India disrupted or blocked internet access at least 106 times last year, making it the world’s biggest offender for the fourth straight year, according to a report from digital rights advocacy group Access Now.
Authorities worldwide imposed internet shutdowns some 182 times in total, data compiled for the report show, signalling a “dramatic resurgence” in digital blackouts after a relative respite in 2020.
“What could have been a story about the global decline of internet shutdowns after the pandemic instead reveals a return to the rights-harming tactics of the pre-pandemic period,” Access Now said in the report.
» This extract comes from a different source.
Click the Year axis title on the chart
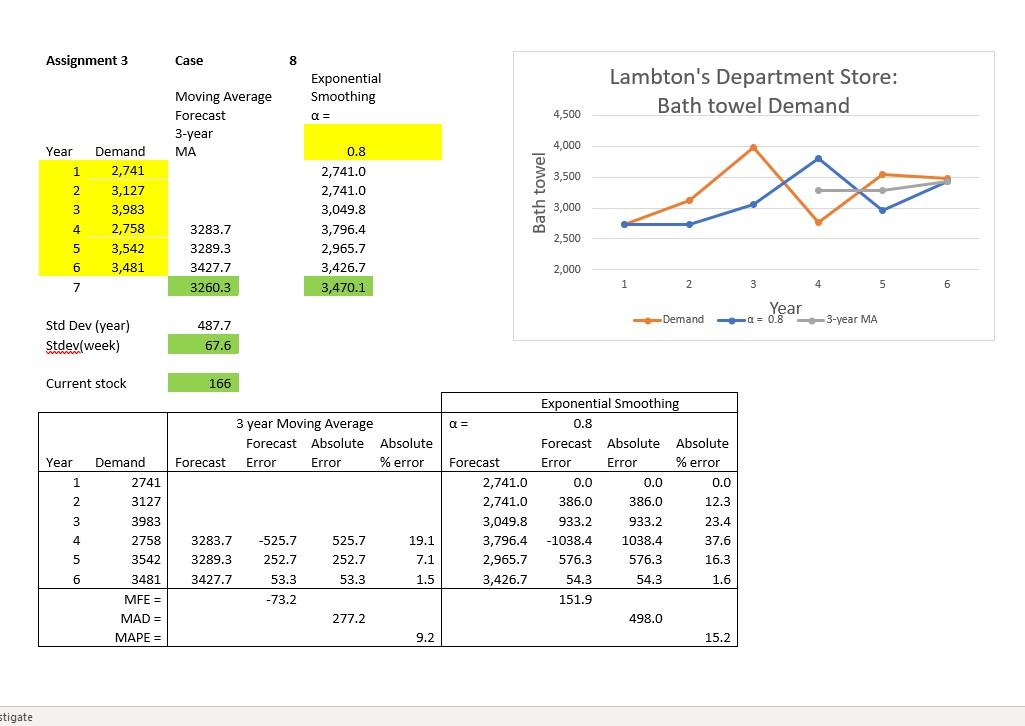 pyautogui.click(x=785, y=308)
Myanmar cut connectivity at least 15 times, while seven countries including Burkina Faso and Eswatini (formerly Swaziland) hit the kill switch for the first time. Shutdowns were increasingly initiated in active conflict zones such as Ethiopia’s Tigray region and the Gaza Strip, the report said.
Curtailed access to social media sites and messaging platforms prompted spikes in demand for Virtual Private Networks from Nigeria to Kazakhstan in early 2022 as people looked for ways to circumvent blocks.
“Internet shutdowns and the rise of authoritarianism go hand-in-hand,” Access Now fellow Marianne Diaz Hernandez said in a statement accompanying the report. “But we — civil society, the tech industry, UN bodies — also proved how powerful people can be in resisting unstable online despotism.”
Prior to its invasion of Ukraine, Russia ramped up censorship tactics from throttling to full platform blocks. On March 14, VPN demand there peaked at more than 26 times pre-invasion levels, according to UK-based digital privacy and security research group Top10VPN.